Home » Kongkow » kongkow » Potret Pilu Gajah Kurus di Sri Lanka, Harus Bekerja Siang Malam & Jalan Jauh dengan Kaki Dirantai

Potret Pilu Gajah Kurus di Sri Lanka, Harus Bekerja Siang Malam & Jalan Jauh dengan Kaki Dirantai

- Kamis, 15 Agustus 2019 | 21:17 WIB
Potret Pilu Gajah Kurus di Sri Lanka, Harus Bekerja Siang Malam & Jalan Jauh dengan Kaki Dirantai

Selama ini kita mungkin cuma peduli dengan bentuk penyiksaan hewan yang memang tampak mata, seperti anak kucing yang dimakan hidup-hiduptempo hari, atau rusa yang dicekoki minuman keras oleh pengunjung kebun binatang. Sedangkan, hewan-hewan yang dipelihara untuk dijadikan objek sirkus, seringkali luput dari perhatian.

Padahal hewan-hewan sirkus atau festival ini nggak kalah tersiksanya sama binatang yang jelas-jelas mendapat penyiksaan. Seperti seekor gajah di Sri Lanka bernama Tikiri, di usianya yang sudah mencapai 70 tahun dengan fisik kurus kering ini, ia masih dipaksa untuk bekerja hingga larut malam di Festival Parahera di Sri Langka tahun ini. Selama 10 hari berturut-turut, Tikiri harus ikut parade dengan suara kembang api dan asap dimana-mana. Tak terbayangkan, bagaimana penderitaan yang dialami Tikiri dan 59 temannya yang lain.

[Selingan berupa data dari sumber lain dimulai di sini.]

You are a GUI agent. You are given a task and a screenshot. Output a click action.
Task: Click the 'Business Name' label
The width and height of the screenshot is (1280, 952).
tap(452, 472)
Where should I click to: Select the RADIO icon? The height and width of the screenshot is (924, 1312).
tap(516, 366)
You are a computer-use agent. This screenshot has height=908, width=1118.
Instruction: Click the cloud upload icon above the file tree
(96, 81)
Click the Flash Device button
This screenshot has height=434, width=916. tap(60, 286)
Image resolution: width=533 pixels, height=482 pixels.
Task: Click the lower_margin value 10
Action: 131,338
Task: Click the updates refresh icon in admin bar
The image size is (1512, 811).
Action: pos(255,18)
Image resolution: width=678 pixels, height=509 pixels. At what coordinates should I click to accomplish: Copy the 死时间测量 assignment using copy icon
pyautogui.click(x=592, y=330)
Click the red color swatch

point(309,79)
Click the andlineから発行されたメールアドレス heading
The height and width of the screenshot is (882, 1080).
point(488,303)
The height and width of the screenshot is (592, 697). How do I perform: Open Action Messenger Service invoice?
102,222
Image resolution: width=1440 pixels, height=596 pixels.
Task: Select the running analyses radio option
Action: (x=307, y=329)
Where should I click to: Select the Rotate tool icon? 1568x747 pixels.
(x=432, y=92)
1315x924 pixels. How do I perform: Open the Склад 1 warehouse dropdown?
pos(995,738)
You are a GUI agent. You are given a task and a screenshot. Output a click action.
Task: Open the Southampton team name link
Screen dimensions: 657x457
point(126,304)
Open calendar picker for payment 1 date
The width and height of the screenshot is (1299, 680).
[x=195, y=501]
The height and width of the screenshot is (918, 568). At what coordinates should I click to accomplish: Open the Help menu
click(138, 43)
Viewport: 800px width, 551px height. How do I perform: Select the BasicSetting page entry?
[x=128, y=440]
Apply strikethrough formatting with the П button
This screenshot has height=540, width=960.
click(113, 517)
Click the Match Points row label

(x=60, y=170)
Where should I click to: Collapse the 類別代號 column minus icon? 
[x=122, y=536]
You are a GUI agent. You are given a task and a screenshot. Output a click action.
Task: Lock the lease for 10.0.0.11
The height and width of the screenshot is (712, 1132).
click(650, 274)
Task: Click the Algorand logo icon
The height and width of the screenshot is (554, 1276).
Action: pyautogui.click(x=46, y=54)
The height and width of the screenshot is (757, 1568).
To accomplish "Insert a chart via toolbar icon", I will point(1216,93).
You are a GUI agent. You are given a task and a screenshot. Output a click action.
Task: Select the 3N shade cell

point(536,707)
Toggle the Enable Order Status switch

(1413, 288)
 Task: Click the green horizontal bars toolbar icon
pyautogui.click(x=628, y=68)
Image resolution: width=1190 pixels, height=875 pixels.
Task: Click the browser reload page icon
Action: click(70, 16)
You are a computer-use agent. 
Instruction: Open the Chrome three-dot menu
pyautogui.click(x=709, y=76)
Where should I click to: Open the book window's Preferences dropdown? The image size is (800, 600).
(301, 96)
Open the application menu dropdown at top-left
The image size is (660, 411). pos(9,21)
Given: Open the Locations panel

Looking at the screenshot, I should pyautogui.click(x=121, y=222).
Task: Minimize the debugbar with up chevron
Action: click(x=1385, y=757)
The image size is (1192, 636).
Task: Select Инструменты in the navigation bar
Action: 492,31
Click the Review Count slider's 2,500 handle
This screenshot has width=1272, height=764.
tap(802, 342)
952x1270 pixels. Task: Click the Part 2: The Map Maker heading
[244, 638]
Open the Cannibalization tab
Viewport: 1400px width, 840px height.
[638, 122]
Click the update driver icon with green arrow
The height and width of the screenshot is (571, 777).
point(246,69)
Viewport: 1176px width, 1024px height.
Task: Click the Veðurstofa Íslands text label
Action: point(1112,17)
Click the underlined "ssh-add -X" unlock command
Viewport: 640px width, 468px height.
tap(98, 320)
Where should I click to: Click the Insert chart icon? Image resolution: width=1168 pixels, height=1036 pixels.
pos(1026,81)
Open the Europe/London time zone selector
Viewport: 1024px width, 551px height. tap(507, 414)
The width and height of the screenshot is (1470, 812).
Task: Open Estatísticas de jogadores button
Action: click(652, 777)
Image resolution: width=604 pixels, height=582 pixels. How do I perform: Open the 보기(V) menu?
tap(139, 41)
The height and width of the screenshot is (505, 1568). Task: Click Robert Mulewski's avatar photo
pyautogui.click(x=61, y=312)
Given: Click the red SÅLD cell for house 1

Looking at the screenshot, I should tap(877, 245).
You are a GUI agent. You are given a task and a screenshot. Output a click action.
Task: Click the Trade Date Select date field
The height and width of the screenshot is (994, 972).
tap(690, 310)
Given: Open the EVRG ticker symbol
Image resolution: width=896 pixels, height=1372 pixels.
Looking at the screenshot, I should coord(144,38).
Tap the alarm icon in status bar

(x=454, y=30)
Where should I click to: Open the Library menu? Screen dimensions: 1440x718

1. Tikiri banyak jadi perbincangan para aktivis hewan setelah foto-fotonya dengan tubuh kurus kering tersebar di media sosial. Salah satu aktivis yang mengungkapkan penderitaan Tikiri adalah Lek Chailert, pendiri yayasan penyelamatan gajah, Save Elephant Foundation

2. Gajah berusia 70 tahun itu dipaksa bekerja dalam Festival Keagamaan Parahera di Sri Lanka yang diadakan setiap tahun. Selama 10 hari berturut-turut hingga larut malam, Tikiri harus berjalan berkilo-kilo meter, dengan kaki di rantai, hanya demi menghibur para penonton

3. Tubuhnya yang kurus kering nggak terlihat karena selama parade, ia memang memakai kostum warna-warni yang menutup tubuhnya, membuat penonton abai dengan kondisi Tikiri yang sebenarnya

4. Chailert mempertanyakan, kenapa sebuah festival keagamaan Buddha, yang identik dengan sesuatu yang suci, malah justru membuat makhluk lain menderita. Menurutnya, gajah setua Tikiri sudah harus istirahat penuh selama sisa hidupnya, bukan malah bekerja keras hingga larut malam

5. Menanggapi kondisi memilukan ini, para pengguna Facebook merintis petisi untuk membantu Tikiri keluar dari lubang penderitaannya. Salah seorang pengguna, bahkan berniat untuk mengirim surat ke pemerintah Sri Lanka

6. Sacred Tooth Relic, kuil Buddha yang menyelenggarakan Festival Parahera, menanggapi isu ini dengan berdalih kalau mereka selalu memperhatikan setiap binatang yang mereka libatkan. Tikiri sendiri katanya sudah diperiksa oleh dokter hewan, seperti dikutip Harian Metro, London dalam BBC

7. Di Asia sendiri, ada sekitar 3.000 gajah yang digunakan untuk festival, dengan 77% di antaranya diperlakukan secara tidak wajar, menurut data dari World Animal Protection

8. Sirkus, festival, atau parade yang melibatkan hewan memang harus segera dihentikan. Ini karena lingkungan dalam pertunjukkan apapun itu jelas tidak merepresentasikan iklim habitat asli mereka

Sirkus lumba-lumba = eksploitasi hewan Sekalipun dibuat semirip mungkin dengan alam, seperti lumba-lumba atau biota laut lain yang dibuatkan akuarium super besar, nyatanya masih tidak cukup luas buat mereka hidup. Akuarium terbesar di dunia saat ini aja masih belum bisa menandingi habitat asli para biota laut yang “terperangkap” di sana. Karena lumba-lumba di laut aja, biasa berenang 40-100 mil per hari. Akuarium buatan manusia mana yang bisa memenuhi kebutuhan hidup tersebut coba?